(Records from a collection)
____
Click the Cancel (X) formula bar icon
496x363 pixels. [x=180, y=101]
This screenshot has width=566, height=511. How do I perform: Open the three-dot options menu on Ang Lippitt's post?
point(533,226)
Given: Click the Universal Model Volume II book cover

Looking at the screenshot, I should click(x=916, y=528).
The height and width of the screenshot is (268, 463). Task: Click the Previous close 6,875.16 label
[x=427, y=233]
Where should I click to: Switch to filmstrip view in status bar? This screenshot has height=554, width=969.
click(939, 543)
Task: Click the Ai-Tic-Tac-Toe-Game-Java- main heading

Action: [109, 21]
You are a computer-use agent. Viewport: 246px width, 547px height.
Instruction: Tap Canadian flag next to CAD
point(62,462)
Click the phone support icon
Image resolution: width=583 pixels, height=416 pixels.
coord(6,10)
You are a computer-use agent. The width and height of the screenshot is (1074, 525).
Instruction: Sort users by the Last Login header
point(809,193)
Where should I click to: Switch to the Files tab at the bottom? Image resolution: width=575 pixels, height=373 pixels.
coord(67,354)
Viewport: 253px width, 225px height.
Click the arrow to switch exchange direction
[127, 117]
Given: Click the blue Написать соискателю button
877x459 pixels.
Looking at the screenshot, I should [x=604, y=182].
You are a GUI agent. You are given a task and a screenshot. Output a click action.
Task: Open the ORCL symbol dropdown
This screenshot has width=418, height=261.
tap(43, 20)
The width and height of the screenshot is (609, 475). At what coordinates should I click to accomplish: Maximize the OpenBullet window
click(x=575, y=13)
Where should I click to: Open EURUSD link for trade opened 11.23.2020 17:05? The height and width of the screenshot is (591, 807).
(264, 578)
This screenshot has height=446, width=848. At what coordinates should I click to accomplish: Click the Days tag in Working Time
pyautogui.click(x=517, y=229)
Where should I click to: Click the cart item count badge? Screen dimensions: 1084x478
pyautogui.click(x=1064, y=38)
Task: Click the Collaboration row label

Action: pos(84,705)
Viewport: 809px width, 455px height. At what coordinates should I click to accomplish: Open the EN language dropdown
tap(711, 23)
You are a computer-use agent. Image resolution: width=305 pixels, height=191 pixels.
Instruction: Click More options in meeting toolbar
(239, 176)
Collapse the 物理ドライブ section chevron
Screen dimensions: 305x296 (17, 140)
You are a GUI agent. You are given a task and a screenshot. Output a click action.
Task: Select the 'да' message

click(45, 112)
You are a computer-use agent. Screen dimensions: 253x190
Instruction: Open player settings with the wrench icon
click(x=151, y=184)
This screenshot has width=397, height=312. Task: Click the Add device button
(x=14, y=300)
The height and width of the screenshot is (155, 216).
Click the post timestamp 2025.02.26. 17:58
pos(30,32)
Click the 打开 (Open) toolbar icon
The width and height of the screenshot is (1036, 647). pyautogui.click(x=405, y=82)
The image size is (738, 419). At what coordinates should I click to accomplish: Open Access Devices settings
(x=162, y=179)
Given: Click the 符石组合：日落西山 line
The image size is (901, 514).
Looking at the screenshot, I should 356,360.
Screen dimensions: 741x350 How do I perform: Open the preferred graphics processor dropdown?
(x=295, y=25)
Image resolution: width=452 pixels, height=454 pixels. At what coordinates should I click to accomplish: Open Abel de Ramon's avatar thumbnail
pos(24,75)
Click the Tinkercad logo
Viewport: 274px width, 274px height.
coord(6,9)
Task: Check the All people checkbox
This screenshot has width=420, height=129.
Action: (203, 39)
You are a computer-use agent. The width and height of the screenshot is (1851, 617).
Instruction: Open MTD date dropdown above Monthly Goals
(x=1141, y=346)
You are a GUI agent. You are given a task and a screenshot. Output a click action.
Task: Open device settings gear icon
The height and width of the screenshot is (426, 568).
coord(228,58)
____
◆ Description of the task
Check each line of the data for the string "agent" and state how many lines contain it, without any other output.

◆ Response
8